Si vous avez deviné que toutes ces affirmations sont fausses, vous avez raison - faites un salut. Pas une seule de ces affirmations n'est étayée par des faits, selon la recherche scientifique, les décisions de justice et les autorités gouvernementales légitimes.
Et pourtant, les enquêtes d'opinion montrent que des millions d'Américains, et d'autres dans le monde, croient que certaines de ces faussetés sont vraies et ne peuvent être convaincus du contraire.
Les médias sociaux, les politiciens et les sites web partisans, les programmes télévisés et les commentateurs ont largement diffusé ces affirmations et d'autres affirmations infondées, si fréquemment que de nombreuses personnes disent qu'elles ne savent tout simplement plus ce qui est objectivement vrai et ce qui ne l'est pas.
À tel point que les auteurs d'une nouvelle étude fascinante ont conclu que nous vivons dans une ère de post-vérité, où les croyances sans fondement et les opinions subjectives sont plus prioritaires que les faits vérifiables.

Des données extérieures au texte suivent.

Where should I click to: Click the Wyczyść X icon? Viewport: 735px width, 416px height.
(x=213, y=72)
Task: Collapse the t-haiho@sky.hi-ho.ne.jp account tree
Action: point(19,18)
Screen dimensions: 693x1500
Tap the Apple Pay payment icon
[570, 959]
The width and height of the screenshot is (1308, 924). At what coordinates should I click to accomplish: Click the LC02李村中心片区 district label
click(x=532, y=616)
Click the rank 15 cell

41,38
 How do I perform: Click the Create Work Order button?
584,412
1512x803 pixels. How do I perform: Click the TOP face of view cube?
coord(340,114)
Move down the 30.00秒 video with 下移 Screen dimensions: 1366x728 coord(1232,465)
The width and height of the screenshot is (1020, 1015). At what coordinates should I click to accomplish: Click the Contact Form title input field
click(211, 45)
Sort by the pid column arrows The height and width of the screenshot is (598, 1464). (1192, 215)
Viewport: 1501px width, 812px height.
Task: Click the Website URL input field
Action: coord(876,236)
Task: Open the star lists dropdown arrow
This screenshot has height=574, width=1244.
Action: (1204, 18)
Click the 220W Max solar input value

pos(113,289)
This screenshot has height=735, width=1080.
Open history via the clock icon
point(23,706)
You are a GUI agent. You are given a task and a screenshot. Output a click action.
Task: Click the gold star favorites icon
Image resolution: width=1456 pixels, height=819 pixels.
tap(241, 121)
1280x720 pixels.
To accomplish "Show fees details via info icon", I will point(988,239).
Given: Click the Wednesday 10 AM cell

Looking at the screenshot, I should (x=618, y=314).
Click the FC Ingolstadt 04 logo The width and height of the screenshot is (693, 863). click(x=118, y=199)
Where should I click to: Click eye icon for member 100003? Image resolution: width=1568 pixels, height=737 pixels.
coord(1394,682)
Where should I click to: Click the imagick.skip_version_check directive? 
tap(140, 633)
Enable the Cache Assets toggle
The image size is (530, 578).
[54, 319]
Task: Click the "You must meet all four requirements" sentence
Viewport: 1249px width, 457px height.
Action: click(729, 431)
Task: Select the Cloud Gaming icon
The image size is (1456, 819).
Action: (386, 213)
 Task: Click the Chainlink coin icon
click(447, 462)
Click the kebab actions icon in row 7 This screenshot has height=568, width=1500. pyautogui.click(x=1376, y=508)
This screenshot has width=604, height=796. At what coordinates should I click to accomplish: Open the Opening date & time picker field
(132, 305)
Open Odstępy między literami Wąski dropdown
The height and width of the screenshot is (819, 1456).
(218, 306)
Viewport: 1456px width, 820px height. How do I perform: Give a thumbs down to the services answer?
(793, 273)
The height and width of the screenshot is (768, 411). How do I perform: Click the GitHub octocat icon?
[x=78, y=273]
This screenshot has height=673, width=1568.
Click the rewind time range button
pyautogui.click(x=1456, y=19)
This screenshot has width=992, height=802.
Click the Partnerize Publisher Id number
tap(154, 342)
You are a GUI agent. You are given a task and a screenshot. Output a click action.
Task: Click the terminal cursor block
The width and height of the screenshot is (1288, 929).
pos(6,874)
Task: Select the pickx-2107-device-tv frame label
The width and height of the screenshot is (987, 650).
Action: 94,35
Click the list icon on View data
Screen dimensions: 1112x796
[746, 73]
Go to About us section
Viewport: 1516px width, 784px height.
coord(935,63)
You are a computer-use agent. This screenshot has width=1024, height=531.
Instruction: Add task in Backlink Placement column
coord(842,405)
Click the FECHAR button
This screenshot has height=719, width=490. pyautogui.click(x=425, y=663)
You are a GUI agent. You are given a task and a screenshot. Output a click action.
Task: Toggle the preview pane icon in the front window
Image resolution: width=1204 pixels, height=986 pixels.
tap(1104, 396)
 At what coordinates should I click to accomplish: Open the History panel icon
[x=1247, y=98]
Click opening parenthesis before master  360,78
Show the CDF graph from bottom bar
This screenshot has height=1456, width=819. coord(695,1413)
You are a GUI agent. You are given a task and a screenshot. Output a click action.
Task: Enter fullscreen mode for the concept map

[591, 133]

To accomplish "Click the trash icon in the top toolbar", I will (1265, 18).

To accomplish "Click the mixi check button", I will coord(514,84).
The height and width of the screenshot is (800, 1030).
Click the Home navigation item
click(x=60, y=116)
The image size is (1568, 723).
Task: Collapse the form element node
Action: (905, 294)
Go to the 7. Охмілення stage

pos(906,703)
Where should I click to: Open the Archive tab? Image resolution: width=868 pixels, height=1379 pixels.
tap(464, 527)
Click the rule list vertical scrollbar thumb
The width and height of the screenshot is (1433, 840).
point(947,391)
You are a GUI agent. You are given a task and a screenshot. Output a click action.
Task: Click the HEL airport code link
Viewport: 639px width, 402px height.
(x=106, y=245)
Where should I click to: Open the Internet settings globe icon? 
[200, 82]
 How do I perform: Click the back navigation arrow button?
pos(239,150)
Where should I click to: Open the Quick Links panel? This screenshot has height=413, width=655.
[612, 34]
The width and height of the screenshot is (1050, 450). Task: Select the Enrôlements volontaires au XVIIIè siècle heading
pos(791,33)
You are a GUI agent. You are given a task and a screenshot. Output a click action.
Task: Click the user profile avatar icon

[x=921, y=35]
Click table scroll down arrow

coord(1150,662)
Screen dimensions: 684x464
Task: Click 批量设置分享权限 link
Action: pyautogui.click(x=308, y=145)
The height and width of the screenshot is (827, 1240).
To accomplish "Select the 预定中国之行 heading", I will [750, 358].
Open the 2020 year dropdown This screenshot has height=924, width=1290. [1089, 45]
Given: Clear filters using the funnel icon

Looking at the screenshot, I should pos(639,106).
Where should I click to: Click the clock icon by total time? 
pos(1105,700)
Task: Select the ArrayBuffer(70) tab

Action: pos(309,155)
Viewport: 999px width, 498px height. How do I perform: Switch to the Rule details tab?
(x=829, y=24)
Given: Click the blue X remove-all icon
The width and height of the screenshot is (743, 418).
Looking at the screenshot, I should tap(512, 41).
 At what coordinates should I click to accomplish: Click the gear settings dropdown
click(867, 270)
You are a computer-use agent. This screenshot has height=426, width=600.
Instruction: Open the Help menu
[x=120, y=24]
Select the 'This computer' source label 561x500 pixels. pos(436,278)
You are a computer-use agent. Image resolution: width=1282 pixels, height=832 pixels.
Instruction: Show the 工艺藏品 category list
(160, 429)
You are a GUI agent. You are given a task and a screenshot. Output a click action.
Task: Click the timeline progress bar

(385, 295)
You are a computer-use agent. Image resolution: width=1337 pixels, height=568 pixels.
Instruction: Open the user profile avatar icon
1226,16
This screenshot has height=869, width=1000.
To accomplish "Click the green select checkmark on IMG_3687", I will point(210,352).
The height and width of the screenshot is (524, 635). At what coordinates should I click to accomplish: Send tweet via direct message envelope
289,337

La nouvelle étude, intitulée "The Rise and Fall of Rationality in Language" et publiée dans les Proceedings of the National Academy of Sciences, montre que les faits sont devenus moins importants dans le discours public.
En conséquence, les croyances non étayées ont pris le pas sur les vérités facilement identifiables dans les discussions sur la santé, la science et la politique. Le résultat : Les sentiments l'emportent sur les faits dans les médias sociaux, les reportages, les livres et autres sources d'information.
Et voici le clou du spectacle : cette tendance n'a pas commencé avec l'ascension de l'ancien président Donald Trump, la pandémie de COVID-19 ou l'avènement des médias sociaux ; en fait, elle se développe depuis bien plus longtemps que vous ne le pensez.
Si l'ère actuelle de la post-vérité en a surpris plus d'un, l'étude montre qu'au cours des 40 dernières années, l'intérêt public a connu un glissement accéléré du collectif vers l'individuel, et de la rationalité vers l'émotion, ont conclu les chercheurs de l'université de l'Indiana et de l'université et de la recherche de Wageningen (WUR), aux Pays-Bas.
Nos travaux suggèrent que l'équilibre sociétal entre émotion et raison est revenu à ce qu'il était il y a environ 150 ans, explique le chercheur principal, Marten Scheffer, professeur au département des sciences environnementales de la WUR. Cela implique que les scientifiques, les experts et les responsables politiques devront réfléchir à la meilleure façon de répondre à ce changement social.
Des chercheurs surpris par les résultats
Les conclusions sont basées sur une analyse très détaillée du langage de millions de livres, d'articles de journaux, de recherches sur Google, de reportages télévisés, de messages sur les médias sociaux et d'autres sources remontant à 1850.
Les chercheurs ont analysé la fréquence d'apparition des 5 000 mots les plus utilisés au cours des 170 dernières années et ont constaté que l'utilisation de ceux ayant trait aux faits et au raisonnement, tels que déterminer et conclure, a chuté de manière spectaculaire depuis 1980. En revanche, l'utilisation de mots liés aux émotions humaines, tels que sentir et croire, est montée en flèche.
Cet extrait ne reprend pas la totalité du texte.